▸ **你的任务**
把数据中从包含“You are a computer-use agent. Image resolution: width=243”的那一行开始、到包含“This screenshot has width=282, height=482.”的那一行结束的各行（首尾两行都算在内）转换成一个 JSON 字符串列表，每行一个字符串，空行不要。只处理这一段行。

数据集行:
■ ■ ■ ■
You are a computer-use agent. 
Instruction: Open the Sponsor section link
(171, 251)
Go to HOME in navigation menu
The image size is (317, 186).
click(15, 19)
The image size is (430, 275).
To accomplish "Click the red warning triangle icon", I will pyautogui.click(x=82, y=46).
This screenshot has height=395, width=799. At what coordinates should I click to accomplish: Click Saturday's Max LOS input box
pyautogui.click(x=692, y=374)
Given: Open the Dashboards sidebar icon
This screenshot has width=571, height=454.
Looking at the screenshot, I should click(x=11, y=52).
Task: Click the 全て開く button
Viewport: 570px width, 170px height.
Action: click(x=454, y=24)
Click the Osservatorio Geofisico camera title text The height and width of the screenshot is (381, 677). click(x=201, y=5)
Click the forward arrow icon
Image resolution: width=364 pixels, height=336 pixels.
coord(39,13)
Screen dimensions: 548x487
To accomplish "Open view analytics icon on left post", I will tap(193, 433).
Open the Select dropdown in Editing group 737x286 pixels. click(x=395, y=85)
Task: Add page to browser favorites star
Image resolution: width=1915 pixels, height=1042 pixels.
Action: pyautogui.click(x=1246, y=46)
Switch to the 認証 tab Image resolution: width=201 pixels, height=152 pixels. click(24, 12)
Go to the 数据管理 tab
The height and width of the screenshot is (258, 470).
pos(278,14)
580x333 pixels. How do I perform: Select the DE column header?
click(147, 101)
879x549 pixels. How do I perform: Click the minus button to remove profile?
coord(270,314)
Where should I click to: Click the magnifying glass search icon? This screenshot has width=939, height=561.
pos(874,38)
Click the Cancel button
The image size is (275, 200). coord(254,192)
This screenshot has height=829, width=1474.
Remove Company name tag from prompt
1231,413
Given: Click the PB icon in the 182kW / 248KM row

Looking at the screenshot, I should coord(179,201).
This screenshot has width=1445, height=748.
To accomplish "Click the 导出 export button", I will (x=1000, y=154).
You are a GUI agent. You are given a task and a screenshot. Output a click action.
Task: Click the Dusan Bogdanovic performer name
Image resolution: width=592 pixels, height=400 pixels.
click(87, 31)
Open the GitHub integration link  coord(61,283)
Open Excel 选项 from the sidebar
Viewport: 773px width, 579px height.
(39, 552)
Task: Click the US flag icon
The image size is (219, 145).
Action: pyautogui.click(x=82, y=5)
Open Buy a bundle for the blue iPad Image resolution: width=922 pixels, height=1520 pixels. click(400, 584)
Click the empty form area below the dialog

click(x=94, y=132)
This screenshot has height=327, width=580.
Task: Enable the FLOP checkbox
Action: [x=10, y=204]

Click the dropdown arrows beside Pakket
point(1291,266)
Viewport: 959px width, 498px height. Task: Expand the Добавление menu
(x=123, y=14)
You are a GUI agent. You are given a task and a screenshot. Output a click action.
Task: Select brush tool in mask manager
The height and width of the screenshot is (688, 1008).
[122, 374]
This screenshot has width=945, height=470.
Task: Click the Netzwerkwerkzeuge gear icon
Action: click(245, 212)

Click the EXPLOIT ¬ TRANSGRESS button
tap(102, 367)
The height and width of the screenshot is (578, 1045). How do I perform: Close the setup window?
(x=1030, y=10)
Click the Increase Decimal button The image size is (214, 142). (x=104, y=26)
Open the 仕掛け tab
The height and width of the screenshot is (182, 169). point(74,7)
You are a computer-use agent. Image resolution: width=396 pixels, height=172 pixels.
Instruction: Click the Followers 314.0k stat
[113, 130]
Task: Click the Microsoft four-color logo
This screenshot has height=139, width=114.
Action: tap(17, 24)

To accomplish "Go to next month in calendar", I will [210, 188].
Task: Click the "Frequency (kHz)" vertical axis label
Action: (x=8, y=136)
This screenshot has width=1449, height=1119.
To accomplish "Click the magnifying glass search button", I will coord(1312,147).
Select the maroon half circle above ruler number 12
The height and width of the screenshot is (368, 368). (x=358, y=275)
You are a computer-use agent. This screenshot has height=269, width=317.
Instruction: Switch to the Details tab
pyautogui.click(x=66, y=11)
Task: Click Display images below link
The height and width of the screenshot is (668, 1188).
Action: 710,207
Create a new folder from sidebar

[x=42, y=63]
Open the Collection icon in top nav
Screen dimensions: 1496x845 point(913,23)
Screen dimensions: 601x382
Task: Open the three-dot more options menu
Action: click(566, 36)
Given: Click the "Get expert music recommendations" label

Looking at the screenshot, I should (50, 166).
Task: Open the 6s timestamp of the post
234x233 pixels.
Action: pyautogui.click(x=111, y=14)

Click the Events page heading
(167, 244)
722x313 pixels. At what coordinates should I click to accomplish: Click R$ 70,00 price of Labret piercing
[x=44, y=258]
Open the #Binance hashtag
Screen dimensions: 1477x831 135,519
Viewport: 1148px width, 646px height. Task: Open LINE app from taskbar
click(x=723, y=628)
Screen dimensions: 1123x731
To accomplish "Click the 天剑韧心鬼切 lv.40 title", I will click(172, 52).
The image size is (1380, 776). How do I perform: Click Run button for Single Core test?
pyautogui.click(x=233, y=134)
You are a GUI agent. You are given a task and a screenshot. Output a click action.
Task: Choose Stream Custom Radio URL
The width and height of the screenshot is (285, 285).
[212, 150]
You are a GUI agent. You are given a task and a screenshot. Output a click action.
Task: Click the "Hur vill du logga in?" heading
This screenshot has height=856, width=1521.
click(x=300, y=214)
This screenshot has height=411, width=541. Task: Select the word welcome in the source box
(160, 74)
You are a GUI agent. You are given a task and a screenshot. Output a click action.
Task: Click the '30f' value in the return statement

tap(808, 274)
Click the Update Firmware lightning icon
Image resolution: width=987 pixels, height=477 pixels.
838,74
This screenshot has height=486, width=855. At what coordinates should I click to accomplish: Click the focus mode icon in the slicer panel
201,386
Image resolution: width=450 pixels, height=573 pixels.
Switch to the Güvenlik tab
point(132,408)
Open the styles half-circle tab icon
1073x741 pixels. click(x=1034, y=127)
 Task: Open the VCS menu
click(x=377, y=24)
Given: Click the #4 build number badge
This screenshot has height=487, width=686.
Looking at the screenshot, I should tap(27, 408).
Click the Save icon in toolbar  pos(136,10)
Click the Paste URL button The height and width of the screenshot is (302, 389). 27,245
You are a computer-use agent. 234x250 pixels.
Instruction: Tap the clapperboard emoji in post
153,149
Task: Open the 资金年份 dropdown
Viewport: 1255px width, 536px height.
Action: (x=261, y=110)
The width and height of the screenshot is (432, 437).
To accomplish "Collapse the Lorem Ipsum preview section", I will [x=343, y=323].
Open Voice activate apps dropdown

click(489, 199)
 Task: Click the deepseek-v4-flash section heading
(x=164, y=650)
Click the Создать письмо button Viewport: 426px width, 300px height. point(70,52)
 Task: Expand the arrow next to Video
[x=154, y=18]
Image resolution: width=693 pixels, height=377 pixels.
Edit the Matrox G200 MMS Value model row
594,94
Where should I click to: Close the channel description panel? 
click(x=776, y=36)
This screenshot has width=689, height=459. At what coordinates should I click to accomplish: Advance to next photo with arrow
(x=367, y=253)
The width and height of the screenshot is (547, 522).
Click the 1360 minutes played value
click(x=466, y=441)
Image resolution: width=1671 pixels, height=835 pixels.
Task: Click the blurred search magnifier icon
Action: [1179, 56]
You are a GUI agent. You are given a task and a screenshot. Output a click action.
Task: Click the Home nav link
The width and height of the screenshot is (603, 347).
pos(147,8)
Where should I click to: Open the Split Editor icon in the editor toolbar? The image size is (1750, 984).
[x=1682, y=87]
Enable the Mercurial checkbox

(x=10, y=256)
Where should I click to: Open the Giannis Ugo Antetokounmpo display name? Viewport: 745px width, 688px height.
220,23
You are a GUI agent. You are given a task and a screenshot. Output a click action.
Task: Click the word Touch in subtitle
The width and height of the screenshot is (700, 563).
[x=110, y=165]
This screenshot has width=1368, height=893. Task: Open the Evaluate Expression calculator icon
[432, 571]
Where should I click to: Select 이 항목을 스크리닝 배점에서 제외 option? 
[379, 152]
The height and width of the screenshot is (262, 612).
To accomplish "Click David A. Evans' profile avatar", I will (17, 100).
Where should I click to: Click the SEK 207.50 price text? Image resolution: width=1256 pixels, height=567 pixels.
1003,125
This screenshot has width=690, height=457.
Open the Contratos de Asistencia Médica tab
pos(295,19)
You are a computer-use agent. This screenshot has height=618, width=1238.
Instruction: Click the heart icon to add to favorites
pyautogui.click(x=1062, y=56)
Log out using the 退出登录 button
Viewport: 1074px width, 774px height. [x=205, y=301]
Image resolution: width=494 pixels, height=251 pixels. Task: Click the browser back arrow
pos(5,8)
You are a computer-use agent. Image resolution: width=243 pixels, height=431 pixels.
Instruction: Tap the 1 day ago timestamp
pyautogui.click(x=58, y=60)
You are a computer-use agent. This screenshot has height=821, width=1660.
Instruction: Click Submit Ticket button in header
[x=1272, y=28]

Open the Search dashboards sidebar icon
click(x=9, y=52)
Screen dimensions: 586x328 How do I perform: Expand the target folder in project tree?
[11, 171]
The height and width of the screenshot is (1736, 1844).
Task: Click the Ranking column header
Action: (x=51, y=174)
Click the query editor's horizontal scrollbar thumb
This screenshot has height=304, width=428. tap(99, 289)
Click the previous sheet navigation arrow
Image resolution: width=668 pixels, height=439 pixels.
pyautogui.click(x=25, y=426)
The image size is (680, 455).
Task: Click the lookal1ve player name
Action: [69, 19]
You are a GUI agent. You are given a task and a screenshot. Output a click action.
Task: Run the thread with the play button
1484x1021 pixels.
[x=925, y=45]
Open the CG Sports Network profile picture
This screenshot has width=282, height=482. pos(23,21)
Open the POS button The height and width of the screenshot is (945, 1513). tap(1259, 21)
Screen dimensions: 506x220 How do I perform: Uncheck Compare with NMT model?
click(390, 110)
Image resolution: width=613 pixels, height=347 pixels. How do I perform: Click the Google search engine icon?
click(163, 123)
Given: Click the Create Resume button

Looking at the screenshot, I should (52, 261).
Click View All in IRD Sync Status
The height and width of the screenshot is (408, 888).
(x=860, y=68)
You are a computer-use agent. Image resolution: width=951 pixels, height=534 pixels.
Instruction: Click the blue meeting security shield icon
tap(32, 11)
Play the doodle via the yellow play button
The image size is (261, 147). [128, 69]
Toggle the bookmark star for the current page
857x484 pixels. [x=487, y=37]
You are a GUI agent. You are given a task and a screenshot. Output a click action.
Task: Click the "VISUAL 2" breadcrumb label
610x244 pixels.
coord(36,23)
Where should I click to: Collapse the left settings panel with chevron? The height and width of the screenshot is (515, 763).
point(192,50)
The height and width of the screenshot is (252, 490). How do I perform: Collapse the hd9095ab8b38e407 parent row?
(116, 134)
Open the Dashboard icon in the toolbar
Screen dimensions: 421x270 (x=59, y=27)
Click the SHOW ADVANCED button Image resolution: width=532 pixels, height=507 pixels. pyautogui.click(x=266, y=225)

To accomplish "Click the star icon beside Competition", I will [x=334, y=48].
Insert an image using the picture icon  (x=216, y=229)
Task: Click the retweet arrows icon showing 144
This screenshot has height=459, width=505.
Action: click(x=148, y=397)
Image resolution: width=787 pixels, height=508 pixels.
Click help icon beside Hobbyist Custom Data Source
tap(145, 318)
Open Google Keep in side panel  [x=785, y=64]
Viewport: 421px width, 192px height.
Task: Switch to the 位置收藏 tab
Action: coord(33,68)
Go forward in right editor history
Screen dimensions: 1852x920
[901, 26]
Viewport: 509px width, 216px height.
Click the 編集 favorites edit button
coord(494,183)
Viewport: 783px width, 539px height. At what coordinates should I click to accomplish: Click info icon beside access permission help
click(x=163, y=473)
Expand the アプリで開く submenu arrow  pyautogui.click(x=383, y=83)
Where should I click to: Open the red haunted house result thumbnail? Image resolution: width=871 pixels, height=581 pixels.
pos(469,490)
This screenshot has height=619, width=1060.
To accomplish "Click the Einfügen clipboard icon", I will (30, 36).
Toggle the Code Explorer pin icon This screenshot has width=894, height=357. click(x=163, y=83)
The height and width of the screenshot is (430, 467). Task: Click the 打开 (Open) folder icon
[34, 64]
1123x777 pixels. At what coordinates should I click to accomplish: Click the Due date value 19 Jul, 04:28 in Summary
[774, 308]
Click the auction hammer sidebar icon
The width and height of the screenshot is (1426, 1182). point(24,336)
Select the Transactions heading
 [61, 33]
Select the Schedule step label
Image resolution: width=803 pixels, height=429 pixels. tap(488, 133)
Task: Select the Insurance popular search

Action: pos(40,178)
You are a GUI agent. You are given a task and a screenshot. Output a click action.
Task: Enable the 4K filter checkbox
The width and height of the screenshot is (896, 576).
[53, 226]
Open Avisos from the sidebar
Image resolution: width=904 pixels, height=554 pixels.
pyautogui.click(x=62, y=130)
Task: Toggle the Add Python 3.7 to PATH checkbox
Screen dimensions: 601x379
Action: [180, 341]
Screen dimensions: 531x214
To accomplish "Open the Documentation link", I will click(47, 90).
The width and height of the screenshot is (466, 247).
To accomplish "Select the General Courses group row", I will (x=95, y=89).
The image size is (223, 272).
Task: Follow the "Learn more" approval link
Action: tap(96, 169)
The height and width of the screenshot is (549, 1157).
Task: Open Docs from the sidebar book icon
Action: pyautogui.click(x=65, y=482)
■ ■ ■ ■
▸ **已完成任务**
[
  "You are a computer-use agent. Image resolution: width=243 pixels, height=431 pixels.",
  "Instruction: Tap the 1 day ago timestamp",
  "pyautogui.click(x=58, y=60)",
  "You are a computer-use agent. This screenshot has height=821, width=1660.",
  "Instruction: Click Submit Ticket button in header",
  "[x=1272, y=28]",
  "Open the Search dashboards sidebar icon",
  "click(x=9, y=52)",
  "Screen dimensions: 586x328 How do I perform: Expand the target folder in project tree?",
  "[11, 171]",
  "The height and width of the screenshot is (1736, 1844).",
  "Task: Click the Ranking column header",
  "Action: (x=51, y=174)",
  "Click the query editor's horizontal scrollbar thumb",
  "This screenshot has height=304, width=428. tap(99, 289)",
  "Click the previous sheet navigation arrow",
  "Image resolution: width=668 pixels, height=439 pixels.",
  "pyautogui.click(x=25, y=426)",
  "The image size is (680, 455).",
  "Task: Click the lookal1ve player name",
  "Action: [69, 19]",
  "You are a GUI agent. You are given a task and a screenshot. Output a click action.",
  "Task: Run the thread with the play button",
  "1484x1021 pixels.",
  "[x=925, y=45]",
  "Open the CG Sports Network profile picture",
  "This screenshot has width=282, height=482. pos(23,21)"
]